PROMPT: All that is needed is the line in the material below containing "Task: Open the camera preset list icon", plus every line after it, printed exactly.

SUPPLIED ENTRIES:

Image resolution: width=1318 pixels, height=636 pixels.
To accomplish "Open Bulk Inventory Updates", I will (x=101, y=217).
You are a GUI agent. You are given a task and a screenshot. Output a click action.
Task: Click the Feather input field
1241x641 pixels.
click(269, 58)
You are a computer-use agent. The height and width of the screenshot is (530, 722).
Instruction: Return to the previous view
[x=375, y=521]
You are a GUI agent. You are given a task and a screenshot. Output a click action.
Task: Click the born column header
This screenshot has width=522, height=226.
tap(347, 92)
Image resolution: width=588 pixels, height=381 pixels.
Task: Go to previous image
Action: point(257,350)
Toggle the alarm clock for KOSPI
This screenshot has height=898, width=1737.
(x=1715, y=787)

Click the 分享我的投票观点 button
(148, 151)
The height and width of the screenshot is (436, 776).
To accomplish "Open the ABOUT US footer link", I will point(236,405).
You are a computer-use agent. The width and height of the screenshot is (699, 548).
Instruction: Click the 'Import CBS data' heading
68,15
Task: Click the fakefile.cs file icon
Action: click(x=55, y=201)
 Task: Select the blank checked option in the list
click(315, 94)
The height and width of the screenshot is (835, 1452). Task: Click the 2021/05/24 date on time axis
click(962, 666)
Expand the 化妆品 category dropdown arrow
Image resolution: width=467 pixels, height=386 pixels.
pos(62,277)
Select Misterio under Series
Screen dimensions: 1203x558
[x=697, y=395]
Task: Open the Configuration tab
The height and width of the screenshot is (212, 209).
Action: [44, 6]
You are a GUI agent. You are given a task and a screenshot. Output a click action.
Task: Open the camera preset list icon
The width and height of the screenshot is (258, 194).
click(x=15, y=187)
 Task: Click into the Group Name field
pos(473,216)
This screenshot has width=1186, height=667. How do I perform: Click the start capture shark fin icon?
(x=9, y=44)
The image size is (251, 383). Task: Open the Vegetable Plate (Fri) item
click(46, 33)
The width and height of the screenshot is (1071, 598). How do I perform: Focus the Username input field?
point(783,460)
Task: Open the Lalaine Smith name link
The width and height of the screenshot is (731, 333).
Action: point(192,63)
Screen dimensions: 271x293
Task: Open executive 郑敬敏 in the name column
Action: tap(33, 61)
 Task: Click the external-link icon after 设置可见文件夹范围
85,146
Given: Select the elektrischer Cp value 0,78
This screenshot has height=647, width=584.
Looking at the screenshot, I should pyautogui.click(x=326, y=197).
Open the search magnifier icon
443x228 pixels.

RESULT OF THE EXERCISE:
Task: Open the camera preset list icon
The width and height of the screenshot is (258, 194).
click(x=15, y=187)
 Task: Click into the Group Name field
pos(473,216)
This screenshot has width=1186, height=667. How do I perform: Click the start capture shark fin icon?
(x=9, y=44)
The image size is (251, 383). Task: Open the Vegetable Plate (Fri) item
click(46, 33)
The width and height of the screenshot is (1071, 598). How do I perform: Focus the Username input field?
point(783,460)
Task: Open the Lalaine Smith name link
The width and height of the screenshot is (731, 333).
Action: point(192,63)
Screen dimensions: 271x293
Task: Open executive 郑敬敏 in the name column
Action: tap(33, 61)
 Task: Click the external-link icon after 设置可见文件夹范围
85,146
Given: Select the elektrischer Cp value 0,78
This screenshot has height=647, width=584.
Looking at the screenshot, I should pyautogui.click(x=326, y=197).
Open the search magnifier icon
443x228 pixels.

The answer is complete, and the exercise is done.